The collaborative process is built on transparency, open communication, and shared problem-solving. It’s an interest-driven process, not a position-driven one. Instead of taking firm stances, the team works to uncover each spouse’s underlying concerns and goals. From there, we help build options—creative, flexible, and informed pathways forward. Option-building is at the heart of successful collaborative resolutions.
So when an investment advisor enters the process trying to frame outcomes in a way that maximizes their client’s financial benefit, it can inadvertently derail the very spirit of the process. And some advisors, particularly those who are experienced in the financial aspects of divorce, may unintentionally overstep by making assumptions about how alimony should be structured. For instance, they might assume a portion of alimony should go toward savings or suggest that support should be calculated without considering investment income until a “maximum need” is met. These types of assumptions can interfere with the collaborative team’s work, both financial and emotionally.

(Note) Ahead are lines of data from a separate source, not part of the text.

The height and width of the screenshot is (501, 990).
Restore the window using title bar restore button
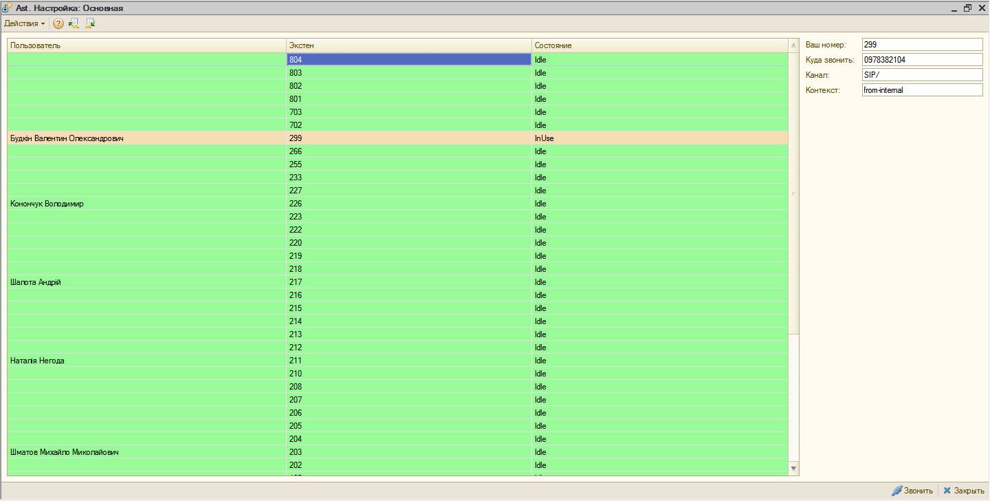coord(968,8)
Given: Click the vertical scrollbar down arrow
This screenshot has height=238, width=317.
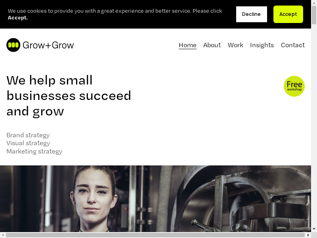Looking at the screenshot, I should coord(314,229).
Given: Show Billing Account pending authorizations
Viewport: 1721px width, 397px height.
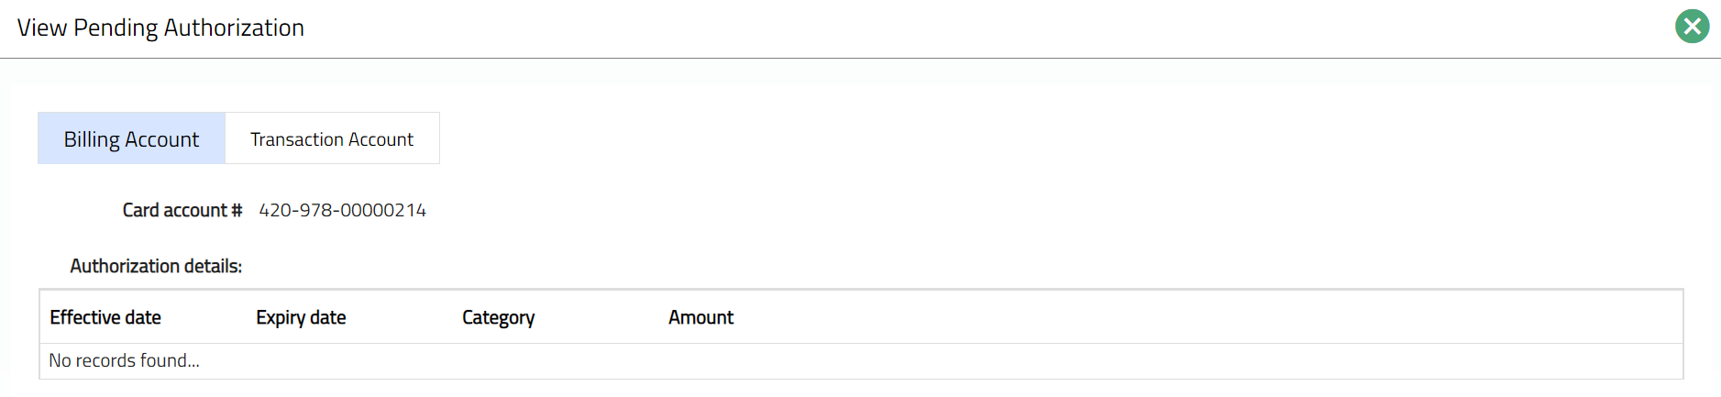Looking at the screenshot, I should [x=131, y=138].
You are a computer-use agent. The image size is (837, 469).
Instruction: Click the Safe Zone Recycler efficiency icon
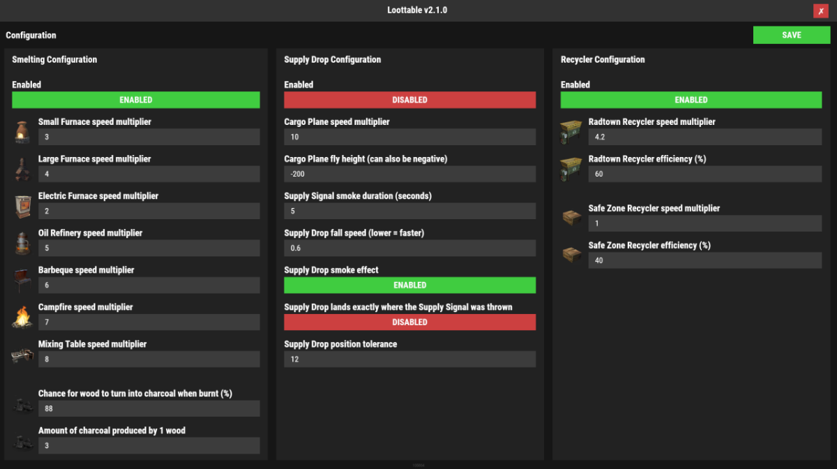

That’s why clear communication is essential.
As the financial neutral, I work directly with the investment advisor to provide context—sharing what alimony or need options have been discussed, including assumptions about type of support, duration, terms, etc. I also make sure they’re aware of other sources of income, such as employment or Social Security, that may affect the plan. Most financial planners are perfectly capable of incorporating this information once it’s made available—they just need to know what to work with.
I ask investment advisors to prepare multiple scenarios, all using a moderate risk profile:
- A balanced portfolio with a reasonable mix of growth and income.
- An income-oriented portfolio emphasizing steady cash flow from investments.
- A growth-oriented portfolio skewed toward long-term appreciation.
These options allow the team—and the client—to better understand the financial implications of different choices and build solutions around shared interests.
When investment advisors understand and respect the principles of collaboration, they can be a valuable part of the process. But they need to be brought in with clarity around their role, and with guidance from the collaborative professionals already involved.
Because in collaborative divorce, it’s not about “winning.” It’s about helping clients build a sustainable future, guided by their interests, supported by professionals, and built through thoughtful, informed, option building.